Document excerpt
Abstract: An embedded architecture of optical vector matrix multiplier (OVMM) is presented. The embedded architecture is aimed at optimising the data flow of vector matrix multiplier (VMM) to promote its performance. Data dependence is discussed when the OVMM is connected to a cluster system. A simulator is built to analyse the performance according to the architecture. According to the simulation, Amdahl's law is used to analyse the hybrid opto -electronic system. It is found that the electronic part and its interaction with optical part form the bottleneck of system.
Introduction
Optical computing has attracted much attention since 1970s, especially the optical matrix algebra processors [1, 2] . Optical vector matrix multiplier (OVMM) is one of the most important matrix algebra processors, because vector matrix multiplier (VMM) operation is widely used in scientific calculation. Besides, OVMM is also an important optical interconnection technology to implement cross-bar network [3] . The OVMM has been demonstrated using free-space optics [1, 4 -6] and waveguide optics [7] . Whichever of the two is actually an electronic -optical hybrid system, so not only the optical part and the electronic part but also the interface between them are crucial to the whole system. In this paper, we focus on how to use the full-fledged computer and electronic technology to develop the performance of the OVMM. Fig. 1 demonstrates the basic schematic diagram of the reflecting type OVMM. The light emitting diode or vertical-cavity surface emitting laser (VCSEL) array driven by circuit, which presents the input vector, projects light with different power to corresponding column of spatial light modulator (SLM). The absorption rate of each pixel of the programmable SLM, which acts as the matrix element, can be changed by the driving circuit. When each detector in the array collects the signals from each corresponding row, the digital result can be obtained through an analogue/digital (A/D) conversion circuit.
The developments of high-speed large-size vertical-cavity multiple quantum well electro-absorption SLM [8] and high-speed VCSEL [9] make it possible to build an OVMM to carry out a large amount of multiple accumulation operation. However, in order to handle a complex task (an example is given in Section 4), it needs to be built as a system with the ability to execute some other operations such as memory, communication with other processors, and so on. For these reasons, the system is designed as an embedded general purpose processing system, which is named as optical digital signal processor (ODSP). To exploit better performance of the ODSP, it is designed to be able to connect to other processing system, such as distributed shared memory cluster system (detailed in Section 2). When this kind or similar architecture is adopted, coherence problem will be avoided, which will be discussed in Section 3.

Directions
Please extract the part of the optical multiplier text between "Abstract: An embedded" and "bottleneck of system.", inclusive. The data that comes next is from a separate source.

Material provided
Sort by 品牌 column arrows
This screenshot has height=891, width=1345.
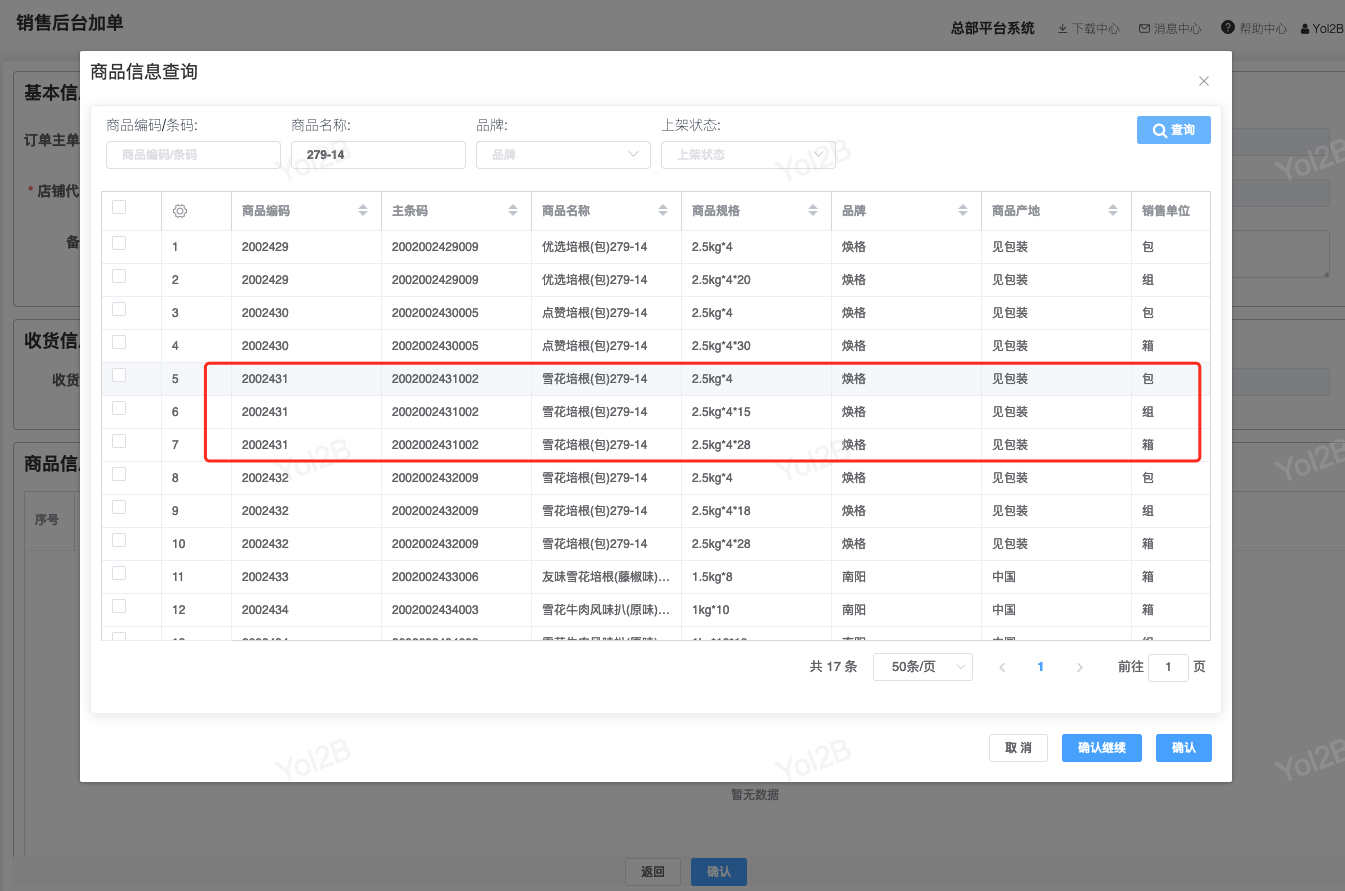pyautogui.click(x=962, y=211)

Written response
Abstract: An embedded architecture of optical vector matrix multiplier (OVMM) is presented. The embedded architecture is aimed at optimising the data flow of vector matrix multiplier (VMM) to promote its performance. Data dependence is discussed when the OVMM is connected to a cluster system. A simulator is built to analyse the performance according to the architecture. According to the simulation, Amdahl's law is used to analyse the hybrid opto -electronic system. It is found that the electronic part and its interaction with optical part form the bottleneck of system.